In the face of these challenges there have been, nonetheless, several noteworthy developments.
The ICC’s leadership is trying to learn from earlier mistakes, make changes and steer the institution in the direction that it needs to go. This is clear in a few important areas:
- In the Office of the Prosecutor, its teams are trying to create “trial ready” cases at a much earlier point, instead of running the risk of having insufficient evidence when investigations become more difficult. Prosecutors are also relying more on forensic evidence.
- The judges have identified a set of best practices to encourage more efficient and effective management of proceedings.
- The Registrar, amid controversy, has completed an internal reorganization, strengthening the court’s presence in countries where it carries out investigations. This is critical to making the proceedings meaningful in the communities most affected by the crimes.
All but one of the ICC’s investigations had been in Africa. That generated strong backlash against the court initiated by a small number of African leaders who feared the ICC’s authority reaching them. It also became a source of criticism among some who supported justice but believed that the court needed to expand its work to other regions. Nevertheless, many African civil society organizations and a number of governments on the continent have stood up for the ICC and may have stanched this riptide.
Even more intense opposition to the court may escalate from Russia and the United States. At the United Nations, Russia has struck back vindictively against the ICC in reaction to prosecutor Fatou Bensouda’s decision to investigate crimes arising from the August 2008 conflict between Georgia and the breakaway region of South Ossetia, a Russian protectorate, as well as her office’s ongoing examination of the situation in Ukraine.
Meanwhile, the prosecutor is considering opening an investigation in Afghanistan that could look at, among other offenses, crimes believed to have been committed by U.S. armed forces and CIA personnel. Alleged crimes on the territory of an ICC member state — Afghanistan — provide the second pathway to citizens of states that have not joined the ICC.
While a panel of judges will have to approve any call for an Afghanistan investigation before the prosecutor can proceed, the backlash from Washington will most likely be severe. The United States has historically, if selectively and unevenly, supported the ICC, but subjecting U.S. nationals to international courts has been a red line. An investigation in Afghanistan that includes an examination of U.S. abuses could be a justice game changer, extending the reach of justice to the United States, which has been an “accountability free zone” for the most serious crimes committed by its forces.
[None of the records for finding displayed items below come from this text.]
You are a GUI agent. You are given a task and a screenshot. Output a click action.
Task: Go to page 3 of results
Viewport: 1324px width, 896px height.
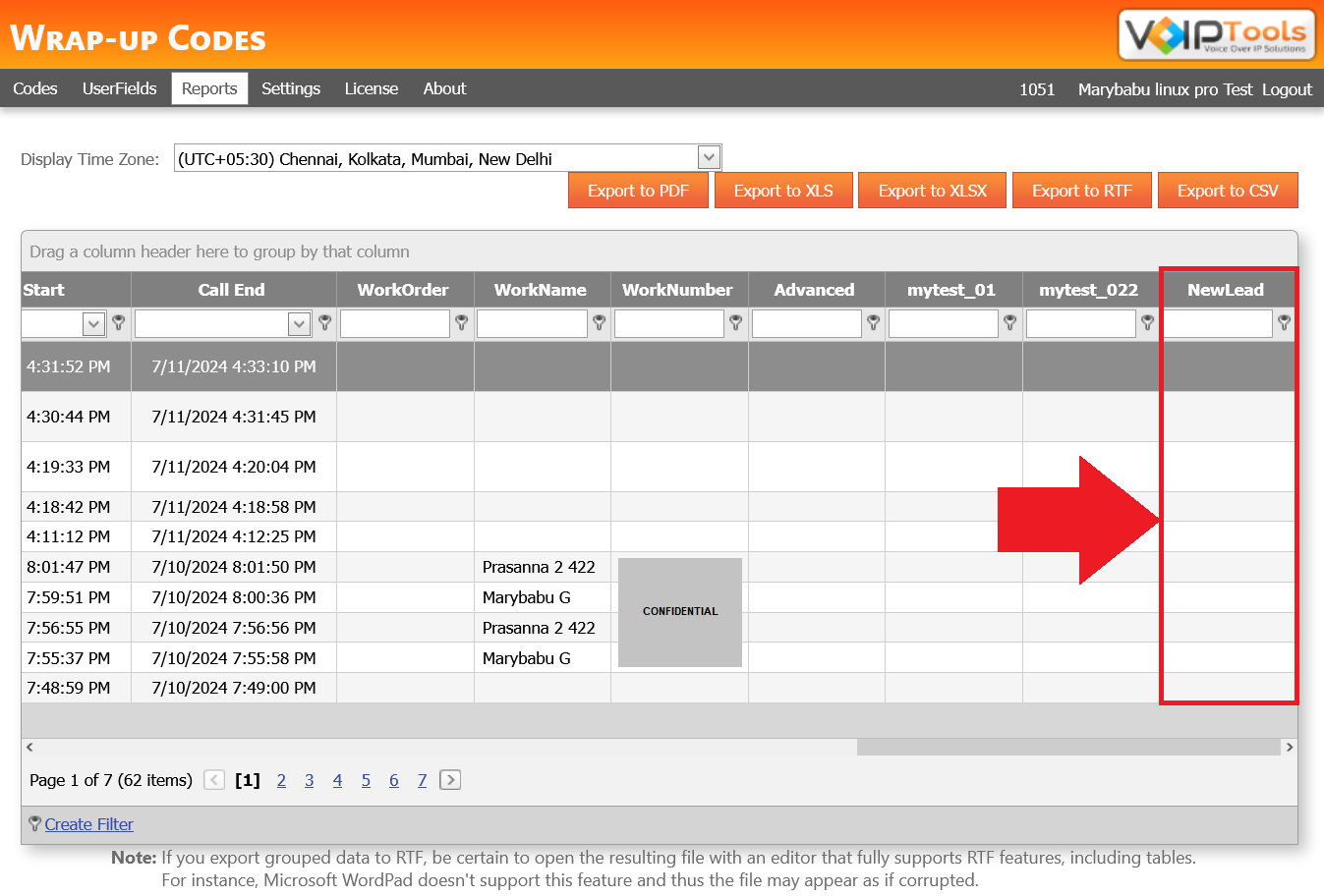310,779
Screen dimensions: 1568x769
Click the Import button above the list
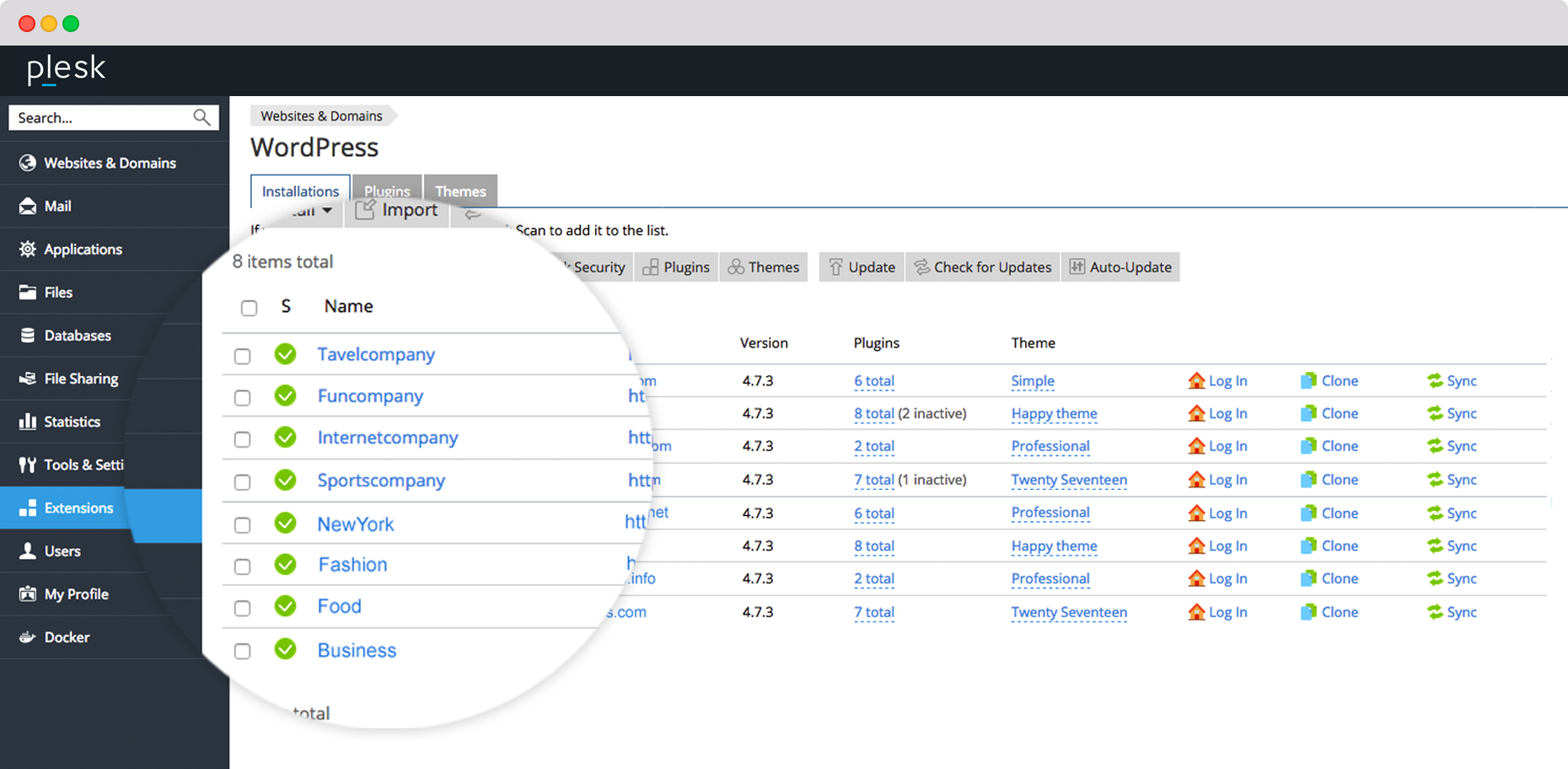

Undoubtedly, an investigation in Afghanistan could also lead to a much stormier and contentious period for the court. Should this occur, the role of the court’s 124 member states is likely to be critical. Whether they step up and make clear that the ICC is their court and must be allowed to go about its important work free from outside political interference could tip the balance.
The Rome Statute’s upcoming 20th anniversary – July 17, 2018 — may provide just such a rallying point. The ICC’s founding document, while imperfect, represents a major historical achievement when impunity, and not accountability, has for too long been the norm.
Richard Dicker is international justice director at Human Rights Watch.